Ähnlich erging es aber auch den von Deutschland forcierten Bemühungen, den Euro-Stabilitätspakt zu verschärfen. Der erlaubt bisher theoretisch eine Neuverschuldung von höchstens drei Prozent des Bruttoinlandsprodukts (BIP) und eine Gesamtverschuldung von höchstens 60 Prozent des BIP. Berlin schwebte vor, künftig Haushaltssündern das Stimmrecht innerhalb der EU-Gremien entziehen zu können. Sie wolle »Verträge mit Zähnen«, hatte Kanzlerin Merkel bei der Pressekonferenz mit Sarkozy am Montag erklärt. Nach dem Gipfel ist die zähnefletschende deutsche Tigerin als Bettvorleger gelandet. Der Stabilitätspakt solle »gestärkt« werden, indem eine intensivere »Überwachung der Haushaltsdisziplin« der Mitgliedsstaaten in Erwägung gezogen würde, hieß es in der Abschlußerklärung. Neue Sanktionen gegen »Defizitsünder« wurden nicht beschlossen.

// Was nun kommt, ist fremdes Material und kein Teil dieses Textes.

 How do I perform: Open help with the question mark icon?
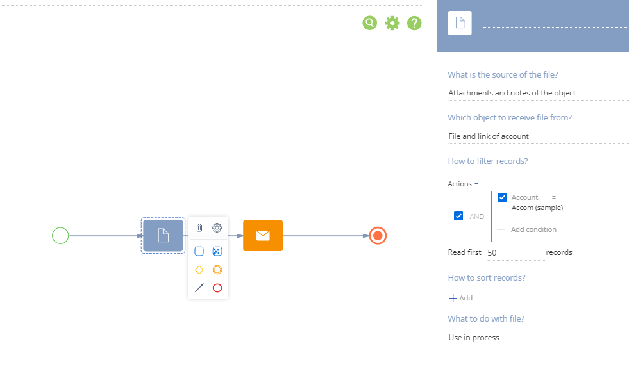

Von einer einheitlichen Politik der EU kann keine Rede mehr sein. Längst tobt auch in ihren Institutionen ein an Schärfe gewinnender Machtkampf zwischen Frankreich und Deutschland. Dabei hat sich Berlin aufgrund seiner Blockadehaltung bei der Griechenland-Krise und des jüngst aufgelegten umfassenden »Sparpakets« größtenteils isoliert. Die Europäische Zentralbank (EZB) und deren Chef Jean-Claude Trichet, geraten dennoch verstärkt unter Beschuß. Berlin kritisiert deren expansive Geldpolitik und den umfassenden Aufkauf von Staatsanleihen vehement.

Deutschlands Widerstand dagegen nahm im Vorfeld des Gipfels den Charakter offener Sabotage an. Aus dem Umfeld von Regierung und Bundesbank wurden Gerüchte gestreut, denen zufolge Spanien aufgrund einer akuten Finanzierungskrise doch Mittel in Höhe von 250 Milliarden Euro aus dem EU-Rettungsfonds beantragen wolle. Daraufhin verteuerten sich Kreditaufnahmen für das Land weiter, und der Euro setzte erneut zu einer Talfahrt an. Erst nachdem Madrid am Donnerstag erfolgreich eine Anleihe plazieren konnte, beruhigten sich die Finanzmärkte vorübergehend.

Diese Querschüsse aus Berlin sorgten für Empörung. Spaniens konservative Zeitung ABC bezeichnete Angela Merkel in Anspielung auf die starke Präsenz deutscher Finanzinstitute auf der Iberischen Halbinsel als »Kassiererin einer Bank«, die sich zu stark in Spanien exponiert habe. In Brüssel wiederum hieß es, mit diesen Gerüchten sei ein »unverantwortliches Spiel mit dem Feuer« betrieben worden, und sie stammten aus dem Umfeld der Bundesbank. Deren Chef Axel Weber wolle sich als Nachfolger von Trichet bei der EZB in Stellung bringen, schrieb das Handelsblatt. Der einflußreiche französische Kommentator Alain Duhamel beklagte, daß Merkel »den Interessen Deutschlands – mal egoistisch, mal ungeschickt – Priorität« gebe. »Es scheint, als ob Europa unter deutsches Diktat gerät«, warnte der Sarkozy-Berater Jacques Attali. »Die deutsche Hegemonie bewirkt nichts anderes, als die Kluft zwischen Nord und Süd auszubauen«, kommentierte der Ökonom Luigi Zingales gegenüber italienischen Medien. Und Polens Regierungschef Donald Tusk warnte vor der »Gefahr eines Auseinanderbrechens der EU«, falls Berlin weiterhin gemeinsam mit großen Staaten die Europäische Union umzubauen versuche.